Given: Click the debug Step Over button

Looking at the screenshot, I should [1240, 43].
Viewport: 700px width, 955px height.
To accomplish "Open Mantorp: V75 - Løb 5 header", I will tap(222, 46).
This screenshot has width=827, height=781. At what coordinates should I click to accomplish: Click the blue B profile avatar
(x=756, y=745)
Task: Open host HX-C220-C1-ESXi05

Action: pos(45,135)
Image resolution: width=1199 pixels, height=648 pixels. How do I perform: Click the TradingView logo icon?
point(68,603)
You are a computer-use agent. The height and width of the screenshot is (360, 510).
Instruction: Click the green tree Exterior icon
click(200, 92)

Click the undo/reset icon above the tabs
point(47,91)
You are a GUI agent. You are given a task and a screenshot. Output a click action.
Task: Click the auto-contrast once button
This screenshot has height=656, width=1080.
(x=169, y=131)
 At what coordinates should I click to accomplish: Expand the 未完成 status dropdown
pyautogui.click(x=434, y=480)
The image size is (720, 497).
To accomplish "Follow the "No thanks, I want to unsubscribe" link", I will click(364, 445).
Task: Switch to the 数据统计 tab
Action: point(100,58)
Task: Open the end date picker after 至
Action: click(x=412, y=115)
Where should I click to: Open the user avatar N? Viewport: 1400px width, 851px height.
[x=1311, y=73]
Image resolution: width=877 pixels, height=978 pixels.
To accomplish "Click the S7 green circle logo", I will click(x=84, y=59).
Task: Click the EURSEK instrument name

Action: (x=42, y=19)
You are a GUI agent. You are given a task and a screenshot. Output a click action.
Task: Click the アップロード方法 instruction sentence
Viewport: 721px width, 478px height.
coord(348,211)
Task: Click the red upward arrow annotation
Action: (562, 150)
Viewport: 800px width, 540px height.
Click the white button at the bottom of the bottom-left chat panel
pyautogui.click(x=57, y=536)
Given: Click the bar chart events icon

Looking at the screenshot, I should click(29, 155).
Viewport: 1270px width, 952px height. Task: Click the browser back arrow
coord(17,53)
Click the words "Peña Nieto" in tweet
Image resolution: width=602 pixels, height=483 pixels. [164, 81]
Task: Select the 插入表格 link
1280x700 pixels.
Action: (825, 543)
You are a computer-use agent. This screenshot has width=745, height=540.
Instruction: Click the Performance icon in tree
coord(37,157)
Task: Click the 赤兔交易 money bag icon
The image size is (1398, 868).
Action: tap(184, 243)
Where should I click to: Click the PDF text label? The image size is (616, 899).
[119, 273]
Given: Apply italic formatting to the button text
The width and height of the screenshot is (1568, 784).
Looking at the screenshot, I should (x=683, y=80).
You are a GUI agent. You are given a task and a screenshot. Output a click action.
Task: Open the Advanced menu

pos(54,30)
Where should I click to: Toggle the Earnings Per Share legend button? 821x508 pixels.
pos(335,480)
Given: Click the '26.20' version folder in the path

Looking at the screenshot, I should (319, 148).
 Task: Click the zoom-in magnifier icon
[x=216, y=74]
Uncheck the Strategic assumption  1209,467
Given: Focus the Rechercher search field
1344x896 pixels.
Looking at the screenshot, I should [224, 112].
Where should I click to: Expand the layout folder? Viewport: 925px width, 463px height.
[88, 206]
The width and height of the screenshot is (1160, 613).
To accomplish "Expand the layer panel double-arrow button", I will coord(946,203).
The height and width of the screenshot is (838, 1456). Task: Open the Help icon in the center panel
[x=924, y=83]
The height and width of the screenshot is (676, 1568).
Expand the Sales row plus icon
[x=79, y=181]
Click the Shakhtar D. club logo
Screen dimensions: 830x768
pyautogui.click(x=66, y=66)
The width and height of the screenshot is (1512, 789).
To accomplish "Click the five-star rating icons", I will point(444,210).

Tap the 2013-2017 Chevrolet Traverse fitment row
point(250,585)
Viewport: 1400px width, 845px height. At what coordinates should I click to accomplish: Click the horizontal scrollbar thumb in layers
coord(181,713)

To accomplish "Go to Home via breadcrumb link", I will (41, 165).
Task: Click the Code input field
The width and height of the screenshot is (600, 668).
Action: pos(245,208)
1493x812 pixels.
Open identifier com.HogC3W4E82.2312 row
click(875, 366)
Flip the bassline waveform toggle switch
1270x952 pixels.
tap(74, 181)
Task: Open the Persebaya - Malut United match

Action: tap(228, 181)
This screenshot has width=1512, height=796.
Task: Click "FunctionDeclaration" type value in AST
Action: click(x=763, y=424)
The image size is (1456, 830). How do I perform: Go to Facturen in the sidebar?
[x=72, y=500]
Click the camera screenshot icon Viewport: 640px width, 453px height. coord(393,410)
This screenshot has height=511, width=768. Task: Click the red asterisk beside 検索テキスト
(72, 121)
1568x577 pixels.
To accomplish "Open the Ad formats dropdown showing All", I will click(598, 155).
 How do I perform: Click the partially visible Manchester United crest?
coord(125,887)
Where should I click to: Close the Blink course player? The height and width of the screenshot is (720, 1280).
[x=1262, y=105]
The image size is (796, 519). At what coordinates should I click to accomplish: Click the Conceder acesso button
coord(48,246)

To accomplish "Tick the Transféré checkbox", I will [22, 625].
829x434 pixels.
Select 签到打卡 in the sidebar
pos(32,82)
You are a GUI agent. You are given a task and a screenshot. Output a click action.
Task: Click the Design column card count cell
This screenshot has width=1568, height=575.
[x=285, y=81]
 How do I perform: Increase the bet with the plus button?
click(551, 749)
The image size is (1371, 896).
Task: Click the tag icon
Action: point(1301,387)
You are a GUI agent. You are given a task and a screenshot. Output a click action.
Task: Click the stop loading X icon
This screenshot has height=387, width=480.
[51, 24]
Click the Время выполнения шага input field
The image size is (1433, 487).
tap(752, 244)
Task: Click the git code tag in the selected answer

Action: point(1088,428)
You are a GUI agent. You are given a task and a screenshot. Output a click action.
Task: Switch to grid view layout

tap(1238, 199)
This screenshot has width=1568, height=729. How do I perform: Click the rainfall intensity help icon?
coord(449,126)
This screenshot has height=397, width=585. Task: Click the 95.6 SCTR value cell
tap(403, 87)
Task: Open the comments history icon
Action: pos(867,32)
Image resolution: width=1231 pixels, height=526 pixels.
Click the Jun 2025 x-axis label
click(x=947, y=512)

What needs to be done = Could you render every line of the records above as a Markdown table with the columns "Row" and "Line", numbering each row and leaving out the blank lines?

Solution to this exercise =
| Row | Line |
|---|---|
| 1 | Given: Click the debug Step Over button |
| 2 | Looking at the screenshot, I should [1240, 43]. |
| 3 | Viewport: 700px width, 955px height. |
| 4 | To accomplish "Open Mantorp: V75 - Løb 5 header", I will tap(222, 46). |
| 5 | This screenshot has width=827, height=781. At what coordinates should I click to accomplish: Click the blue B profile avatar |
| 6 | (x=756, y=745) |
| 7 | Task: Open host HX-C220-C1-ESXi05 |
| 8 | Action: pos(45,135) |
| 9 | Image resolution: width=1199 pixels, height=648 pixels. How do I perform: Click the TradingView logo icon? |
| 10 | point(68,603) |
| 11 | You are a computer-use agent. The height and width of the screenshot is (360, 510). |
| 12 | Instruction: Click the green tree Exterior icon |
| 13 | click(200, 92) |
| 14 | Click the undo/reset icon above the tabs |
| 15 | point(47,91) |
| 16 | You are a GUI agent. You are given a task and a screenshot. Output a click action. |
| 17 | Task: Click the auto-contrast once button |
| 18 | This screenshot has height=656, width=1080. |
| 19 | (x=169, y=131) |
| 20 |  At what coordinates should I click to accomplish: Expand the 未完成 status dropdown |
| 21 | pyautogui.click(x=434, y=480) |
| 22 | The image size is (720, 497). |
| 23 | To accomplish "Follow the "No thanks, I want to unsubscribe" link", I will click(364, 445). |
| 24 | Task: Switch to the 数据统计 tab |
| 25 | Action: point(100,58) |
| 26 | Task: Open the end date picker after 至 |
| 27 | Action: click(x=412, y=115) |
| 28 | Where should I click to: Open the user avatar N? Viewport: 1400px width, 851px height. |
| 29 | [x=1311, y=73] |
| 30 | Image resolution: width=877 pixels, height=978 pixels. |
| 31 | To accomplish "Click the S7 green circle logo", I will click(x=84, y=59). |
| 32 | Task: Click the EURSEK instrument name |
| 33 | Action: (x=42, y=19) |
| 34 | You are a GUI agent. You are given a task and a screenshot. Output a click action. |
| 35 | Task: Click the アップロード方法 instruction sentence |
| 36 | Viewport: 721px width, 478px height. |
| 37 | coord(348,211) |
| 38 | Task: Click the red upward arrow annotation |
| 39 | Action: (562, 150) |
| 40 | Viewport: 800px width, 540px height. |
| 41 | Click the white button at the bottom of the bottom-left chat panel |
| 42 | pyautogui.click(x=57, y=536) |
| 43 | Given: Click the bar chart events icon |
| 44 | Looking at the screenshot, I should click(29, 155). |
| 45 | Viewport: 1270px width, 952px height. Task: Click the browser back arrow |
| 46 | coord(17,53) |
| 47 | Click the words "Peña Nieto" in tweet |
| 48 | Image resolution: width=602 pixels, height=483 pixels. [164, 81] |
| 49 | Task: Select the 插入表格 link |
| 50 | 1280x700 pixels. |
| 51 | Action: (825, 543) |
| 52 | You are a computer-use agent. This screenshot has width=745, height=540. |
| 53 | Instruction: Click the Performance icon in tree |
| 54 | coord(37,157) |
| 55 | Task: Click the 赤兔交易 money bag icon |
| 56 | The image size is (1398, 868). |
| 57 | Action: tap(184, 243) |
| 58 | Where should I click to: Click the PDF text label? The image size is (616, 899). |
| 59 | [119, 273] |
| 60 | Given: Apply italic formatting to the button text |
| 61 | The width and height of the screenshot is (1568, 784). |
| 62 | Looking at the screenshot, I should (x=683, y=80). |
| 63 | You are a GUI agent. You are given a task and a screenshot. Output a click action. |
| 64 | Task: Open the Advanced menu |
| 65 | pos(54,30) |
| 66 | Where should I click to: Toggle the Earnings Per Share legend button? 821x508 pixels. |
| 67 | pos(335,480) |
| 68 | Given: Click the '26.20' version folder in the path |
| 69 | Looking at the screenshot, I should (319, 148). |
| 70 |  Task: Click the zoom-in magnifier icon |
| 71 | [x=216, y=74] |
| 72 | Uncheck the Strategic assumption  1209,467 |
| 73 | Given: Focus the Rechercher search field |
| 74 | 1344x896 pixels. |
| 75 | Looking at the screenshot, I should [224, 112]. |
| 76 | Where should I click to: Expand the layout folder? Viewport: 925px width, 463px height. |
| 77 | [88, 206] |
| 78 | The width and height of the screenshot is (1160, 613). |
| 79 | To accomplish "Expand the layer panel double-arrow button", I will coord(946,203). |
| 80 | The height and width of the screenshot is (838, 1456). Task: Open the Help icon in the center panel |
| 81 | [x=924, y=83] |
| 82 | The height and width of the screenshot is (676, 1568). |
| 83 | Expand the Sales row plus icon |
| 84 | [x=79, y=181] |
| 85 | Click the Shakhtar D. club logo |
| 86 | Screen dimensions: 830x768 |
| 87 | pyautogui.click(x=66, y=66) |
| 88 | The width and height of the screenshot is (1512, 789). |
| 89 | To accomplish "Click the five-star rating icons", I will point(444,210). |
| 90 | Tap the 2013-2017 Chevrolet Traverse fitment row |
| 91 | point(250,585) |
| 92 | Viewport: 1400px width, 845px height. At what coordinates should I click to accomplish: Click the horizontal scrollbar thumb in layers |
| 93 | coord(181,713) |
| 94 | To accomplish "Go to Home via breadcrumb link", I will (41, 165). |
| 95 | Task: Click the Code input field |
| 96 | The width and height of the screenshot is (600, 668). |
| 97 | Action: pos(245,208) |
| 98 | 1493x812 pixels. |
| 99 | Open identifier com.HogC3W4E82.2312 row |
| 100 | click(875, 366) |
| 101 | Flip the bassline waveform toggle switch |
| 102 | 1270x952 pixels. |
| 103 | tap(74, 181) |
| 104 | Task: Open the Persebaya - Malut United match |
| 105 | Action: tap(228, 181) |
| 106 | This screenshot has width=1512, height=796. |
| 107 | Task: Click "FunctionDeclaration" type value in AST |
| 108 | Action: click(x=763, y=424) |
| 109 | The image size is (1456, 830). How do I perform: Go to Facturen in the sidebar? |
| 110 | [x=72, y=500] |
| 111 | Click the camera screenshot icon Viewport: 640px width, 453px height. coord(393,410) |
| 112 | This screenshot has height=511, width=768. Task: Click the red asterisk beside 検索テキスト |
| 113 | (72, 121) |
| 114 | 1568x577 pixels. |
| 115 | To accomplish "Open the Ad formats dropdown showing All", I will click(598, 155). |
| 116 |  How do I perform: Click the partially visible Manchester United crest? |
| 117 | coord(125,887) |
| 118 | Where should I click to: Close the Blink course player? The height and width of the screenshot is (720, 1280). |
| 119 | [x=1262, y=105] |
| 120 | The image size is (796, 519). At what coordinates should I click to accomplish: Click the Conceder acesso button |
| 121 | coord(48,246) |
| 122 | To accomplish "Tick the Transféré checkbox", I will [22, 625]. |
| 123 | 829x434 pixels. |
| 124 | Select 签到打卡 in the sidebar |
| 125 | pos(32,82) |
| 126 | You are a GUI agent. You are given a task and a screenshot. Output a click action. |
| 127 | Task: Click the Design column card count cell |
| 128 | This screenshot has width=1568, height=575. |
| 129 | [x=285, y=81] |
| 130 |  How do I perform: Increase the bet with the plus button? |
| 131 | click(551, 749) |
| 132 | The image size is (1371, 896). |
| 133 | Task: Click the tag icon |
| 134 | Action: point(1301,387) |
| 135 | You are a GUI agent. You are given a task and a screenshot. Output a click action. |
| 136 | Task: Click the stop loading X icon |
| 137 | This screenshot has height=387, width=480. |
| 138 | [51, 24] |
| 139 | Click the Время выполнения шага input field |
| 140 | The image size is (1433, 487). |
| 141 | tap(752, 244) |
| 142 | Task: Click the git code tag in the selected answer |
| 143 | Action: point(1088,428) |
| 144 | You are a GUI agent. You are given a task and a screenshot. Output a click action. |
| 145 | Task: Switch to grid view layout |
| 146 | tap(1238, 199) |
| 147 | This screenshot has width=1568, height=729. How do I perform: Click the rainfall intensity help icon? |
| 148 | coord(449,126) |
| 149 | This screenshot has height=397, width=585. Task: Click the 95.6 SCTR value cell |
| 150 | tap(403, 87) |
| 151 | Task: Open the comments history icon |
| 152 | Action: pos(867,32) |
| 153 | Image resolution: width=1231 pixels, height=526 pixels. |
| 154 | Click the Jun 2025 x-axis label |
| 155 | click(x=947, y=512) |